> What the task asks: Look through the data below and extract, unchanged, the lines from the one that contains "You are a GUI" to the one that contains "The height and", both included.

> Extracted entries:
....

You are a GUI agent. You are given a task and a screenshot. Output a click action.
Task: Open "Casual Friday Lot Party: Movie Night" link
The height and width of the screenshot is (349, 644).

....

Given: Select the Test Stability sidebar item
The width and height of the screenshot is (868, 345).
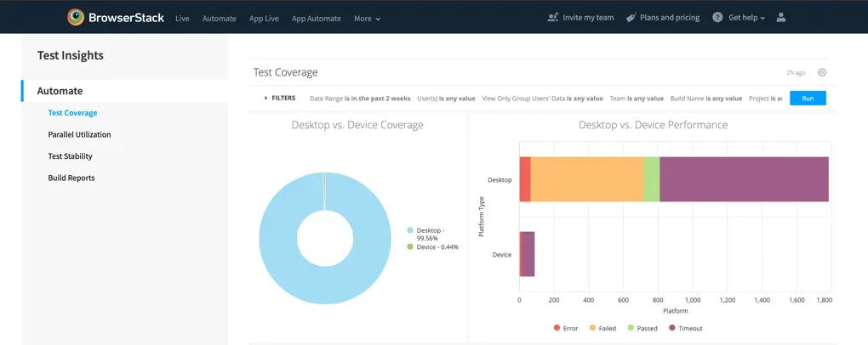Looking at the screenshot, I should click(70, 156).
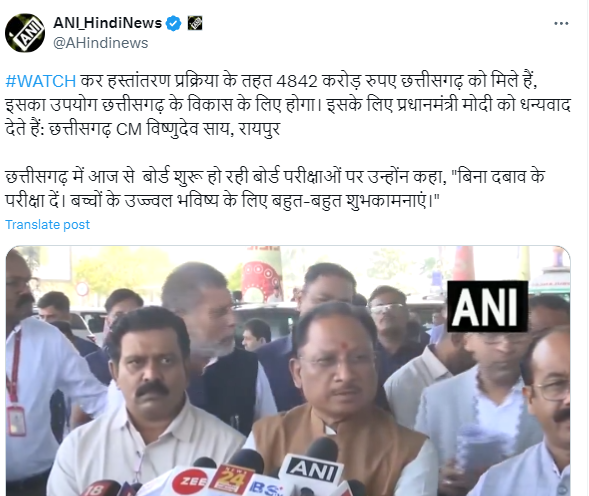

....

> Answer to the problem:
You are a GUI agent. You are given a task and a screenshot. Output a click action.
Task: Open "Casual Friday Lot Party: Movie Night" link
The height and width of the screenshot is (349, 644).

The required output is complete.